Russian dissidents have used the Internet to organize protests and to speak out against corrupt officials and unjust practices. Putin has termed the Internet a “CIA project” and recognizes the power it gives to his opponents. The Kremlin is taking calculated steps to decrease the reach of independent information sources and to clamp down on the opposition online.Since Putin’s re-election, several legislative barriers have been enacted which allow the government to prosecute those who do not hold mainstream opinions. The 2012 law On Protecting Children from Information Harmful to Their Health and Development requires all registered media sources to include an age designation. Under this law, children under the age of 18 must not have access to information which may encourage certain behaviors, including gambling, prostitution, violent behavior, homosexual encounters, self-harm or suicide, or substance abuse. The law was amended to order the creation of a registry of websites violating the restrictions which can then be shut down without a court order. Obscene language is outlawed in the media, and companies risk losing their licenses if they do not remove the obscene material. Rosbalt, an opposition television station, lost its license in October 2013 after posting a video of Pussy Riot, although the prohibited terms under the law were not clarified until December 2013. Russia’s broad anti-extremism laws have been used to silence opposition members, including bloggers. The use of vague legislation is a Soviet-era tool which effectively promotes self-censorship and gives the government a great deal of discretion in enforcement.
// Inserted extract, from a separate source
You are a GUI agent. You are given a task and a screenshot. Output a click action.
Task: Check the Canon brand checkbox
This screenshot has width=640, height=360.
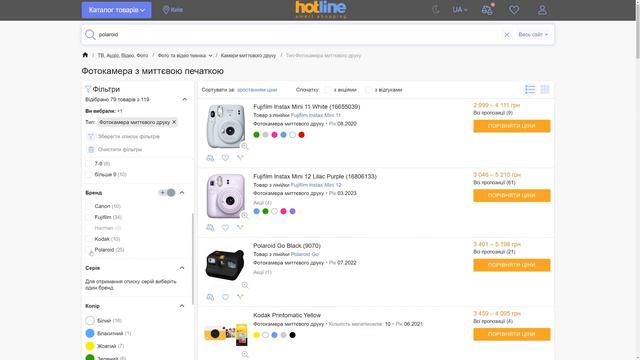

Investigating corruption has become difficult due to legal obstacles. Libel is a criminal offense with steep fines, and some media companies have had their editorial equipment seized in the course of an investigation. It is also illegal to publish information about an individual’s personal life without consent. Alexei Navalny, a prominent blogger writing about corruption, said:
“The only reason my blog exists is censorship in the media, and if there weren’t any, lots and lots of ordinary journalists would write about the stuff I write about, and my blog just wouldn’t be interesting to anyone.”
Navalny’s blog was blocked in Russia along with other independent news sites on March 13. This was possible due to a law passed on January 30 which allows prosecutors to block access to websites which encourage participation in unapproved protests and incite unrest. Starting August 1, bloggers with 3000 or more visitors per day must register as media outlets with Roskomnadzor, the media oversight authority. They must comply with media regulations, as well as fact-check their posts and the comments. Bloggers must include their surname, initials, and email address on their page. This makes it easy to prosecute bloggers for libel or “extremist” views.
While Putin has denied that Russia has a domestic surveillance system to track users online, a new bill would require Internet companies to store Russians’ personal data within Russia’s borders, to allow intelligence and security officers access. Companies would have to relocate servers and data centers to Russia and supply six months’ worth of data, or their site would be blocked. This would impact sites such as Facebook and Twitter, which have been a common means of organization and information sharing. The bill would allow the government to track supporters of prominent opposition members. Social media users can even be arrested for liking or sharing “extremist” materials.
More restrictive legislation continues to be put forth by United Russia, Putin’s party. Under such intense pressure, self-censorship can become the norm to avoid politically-driven litigation, which is an issue that should be more thoroughly examined.